The data below is to be copied exactly, line by line.

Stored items
━━━━
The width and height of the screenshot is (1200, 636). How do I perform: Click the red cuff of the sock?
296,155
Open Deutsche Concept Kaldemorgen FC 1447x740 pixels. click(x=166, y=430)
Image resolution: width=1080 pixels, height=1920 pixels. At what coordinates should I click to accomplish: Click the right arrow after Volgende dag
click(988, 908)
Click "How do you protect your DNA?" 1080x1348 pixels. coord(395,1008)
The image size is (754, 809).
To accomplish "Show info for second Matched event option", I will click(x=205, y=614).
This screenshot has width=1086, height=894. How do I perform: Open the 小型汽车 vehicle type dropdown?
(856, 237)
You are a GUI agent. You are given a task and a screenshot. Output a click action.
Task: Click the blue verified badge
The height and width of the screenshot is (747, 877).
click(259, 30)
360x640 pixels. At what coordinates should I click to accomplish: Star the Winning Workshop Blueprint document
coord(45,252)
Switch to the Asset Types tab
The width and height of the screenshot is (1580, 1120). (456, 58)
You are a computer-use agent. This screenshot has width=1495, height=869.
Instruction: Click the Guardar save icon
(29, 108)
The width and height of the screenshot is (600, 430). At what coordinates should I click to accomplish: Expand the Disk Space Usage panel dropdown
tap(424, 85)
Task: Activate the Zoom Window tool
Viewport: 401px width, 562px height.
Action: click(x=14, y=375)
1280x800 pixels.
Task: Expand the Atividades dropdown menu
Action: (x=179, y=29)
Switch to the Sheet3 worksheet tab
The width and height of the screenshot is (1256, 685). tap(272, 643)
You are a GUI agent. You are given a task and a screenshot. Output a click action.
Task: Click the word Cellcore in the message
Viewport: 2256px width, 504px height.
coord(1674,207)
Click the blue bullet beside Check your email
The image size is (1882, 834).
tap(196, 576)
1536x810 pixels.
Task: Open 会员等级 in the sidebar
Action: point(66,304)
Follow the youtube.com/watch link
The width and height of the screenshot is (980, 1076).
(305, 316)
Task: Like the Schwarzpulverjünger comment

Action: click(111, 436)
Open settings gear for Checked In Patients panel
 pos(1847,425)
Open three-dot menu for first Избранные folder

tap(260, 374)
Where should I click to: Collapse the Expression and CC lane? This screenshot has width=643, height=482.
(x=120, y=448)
━━━━
== Result ==
The width and height of the screenshot is (1200, 636). How do I perform: Click the red cuff of the sock?
296,155
Open Deutsche Concept Kaldemorgen FC 1447x740 pixels. click(x=166, y=430)
Image resolution: width=1080 pixels, height=1920 pixels. At what coordinates should I click to accomplish: Click the right arrow after Volgende dag
click(988, 908)
Click "How do you protect your DNA?" 1080x1348 pixels. coord(395,1008)
The image size is (754, 809).
To accomplish "Show info for second Matched event option", I will click(x=205, y=614).
This screenshot has width=1086, height=894. How do I perform: Open the 小型汽车 vehicle type dropdown?
(856, 237)
You are a GUI agent. You are given a task and a screenshot. Output a click action.
Task: Click the blue verified badge
The height and width of the screenshot is (747, 877).
click(259, 30)
360x640 pixels. At what coordinates should I click to accomplish: Star the Winning Workshop Blueprint document
coord(45,252)
Switch to the Asset Types tab
The width and height of the screenshot is (1580, 1120). (456, 58)
You are a computer-use agent. This screenshot has width=1495, height=869.
Instruction: Click the Guardar save icon
(29, 108)
The width and height of the screenshot is (600, 430). At what coordinates should I click to accomplish: Expand the Disk Space Usage panel dropdown
tap(424, 85)
Task: Activate the Zoom Window tool
Viewport: 401px width, 562px height.
Action: click(x=14, y=375)
1280x800 pixels.
Task: Expand the Atividades dropdown menu
Action: (x=179, y=29)
Switch to the Sheet3 worksheet tab
The width and height of the screenshot is (1256, 685). tap(272, 643)
You are a GUI agent. You are given a task and a screenshot. Output a click action.
Task: Click the word Cellcore in the message
Viewport: 2256px width, 504px height.
coord(1674,207)
Click the blue bullet beside Check your email
The image size is (1882, 834).
tap(196, 576)
1536x810 pixels.
Task: Open 会员等级 in the sidebar
Action: point(66,304)
Follow the youtube.com/watch link
The width and height of the screenshot is (980, 1076).
(305, 316)
Task: Like the Schwarzpulverjünger comment

Action: click(111, 436)
Open settings gear for Checked In Patients panel
 pos(1847,425)
Open three-dot menu for first Избранные folder

tap(260, 374)
Where should I click to: Collapse the Expression and CC lane? This screenshot has width=643, height=482.
(x=120, y=448)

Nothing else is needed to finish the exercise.